** Entries shown **
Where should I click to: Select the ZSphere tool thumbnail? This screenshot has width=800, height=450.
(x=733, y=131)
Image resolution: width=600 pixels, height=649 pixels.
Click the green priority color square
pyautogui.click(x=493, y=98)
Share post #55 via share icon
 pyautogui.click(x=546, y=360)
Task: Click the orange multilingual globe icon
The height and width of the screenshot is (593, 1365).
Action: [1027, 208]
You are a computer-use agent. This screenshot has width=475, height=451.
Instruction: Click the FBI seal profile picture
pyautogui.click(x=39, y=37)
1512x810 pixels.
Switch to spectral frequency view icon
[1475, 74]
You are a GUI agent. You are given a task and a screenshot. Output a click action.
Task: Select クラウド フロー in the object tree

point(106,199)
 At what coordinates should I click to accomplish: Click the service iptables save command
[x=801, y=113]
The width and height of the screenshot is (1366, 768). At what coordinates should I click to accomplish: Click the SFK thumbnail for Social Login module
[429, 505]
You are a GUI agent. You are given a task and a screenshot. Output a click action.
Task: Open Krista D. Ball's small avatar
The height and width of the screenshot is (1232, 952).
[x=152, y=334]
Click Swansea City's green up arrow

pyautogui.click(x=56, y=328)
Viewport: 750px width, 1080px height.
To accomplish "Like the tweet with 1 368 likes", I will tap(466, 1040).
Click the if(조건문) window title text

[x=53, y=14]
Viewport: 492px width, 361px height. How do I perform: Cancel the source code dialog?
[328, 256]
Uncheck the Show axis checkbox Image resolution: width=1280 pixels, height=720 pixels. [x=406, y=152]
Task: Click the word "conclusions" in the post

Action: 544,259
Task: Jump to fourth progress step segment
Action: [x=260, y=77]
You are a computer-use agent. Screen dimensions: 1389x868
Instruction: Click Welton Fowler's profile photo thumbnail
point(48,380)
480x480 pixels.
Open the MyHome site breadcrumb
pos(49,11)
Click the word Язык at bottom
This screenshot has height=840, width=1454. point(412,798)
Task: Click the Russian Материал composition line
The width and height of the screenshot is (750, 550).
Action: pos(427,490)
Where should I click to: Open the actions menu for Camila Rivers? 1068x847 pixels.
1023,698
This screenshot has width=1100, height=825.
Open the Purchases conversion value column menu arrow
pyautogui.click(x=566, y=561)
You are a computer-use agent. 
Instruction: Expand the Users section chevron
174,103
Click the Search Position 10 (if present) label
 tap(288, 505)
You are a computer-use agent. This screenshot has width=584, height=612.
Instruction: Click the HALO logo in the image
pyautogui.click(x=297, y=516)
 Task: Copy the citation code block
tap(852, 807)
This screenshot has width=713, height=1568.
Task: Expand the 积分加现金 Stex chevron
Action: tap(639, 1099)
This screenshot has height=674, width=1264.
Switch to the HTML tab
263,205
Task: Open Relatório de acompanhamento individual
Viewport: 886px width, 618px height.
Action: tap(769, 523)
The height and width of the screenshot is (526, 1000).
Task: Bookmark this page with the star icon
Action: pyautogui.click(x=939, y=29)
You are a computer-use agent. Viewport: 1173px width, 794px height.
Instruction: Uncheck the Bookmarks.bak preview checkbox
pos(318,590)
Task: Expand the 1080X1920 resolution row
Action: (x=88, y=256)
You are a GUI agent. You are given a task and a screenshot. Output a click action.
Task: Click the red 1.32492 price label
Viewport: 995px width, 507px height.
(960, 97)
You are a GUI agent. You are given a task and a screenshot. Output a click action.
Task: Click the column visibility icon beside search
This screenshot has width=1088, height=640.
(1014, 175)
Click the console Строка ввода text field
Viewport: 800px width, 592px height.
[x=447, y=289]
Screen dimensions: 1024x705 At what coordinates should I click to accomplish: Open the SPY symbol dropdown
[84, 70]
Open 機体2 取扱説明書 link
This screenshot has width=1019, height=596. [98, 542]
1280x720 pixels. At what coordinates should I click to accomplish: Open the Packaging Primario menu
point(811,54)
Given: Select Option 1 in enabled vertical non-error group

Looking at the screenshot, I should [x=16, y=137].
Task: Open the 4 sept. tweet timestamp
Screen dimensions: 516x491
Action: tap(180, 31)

** Task brief **
Count up the lines above that include the string "computer" and report nothing but that number.

** Reply to the task **
5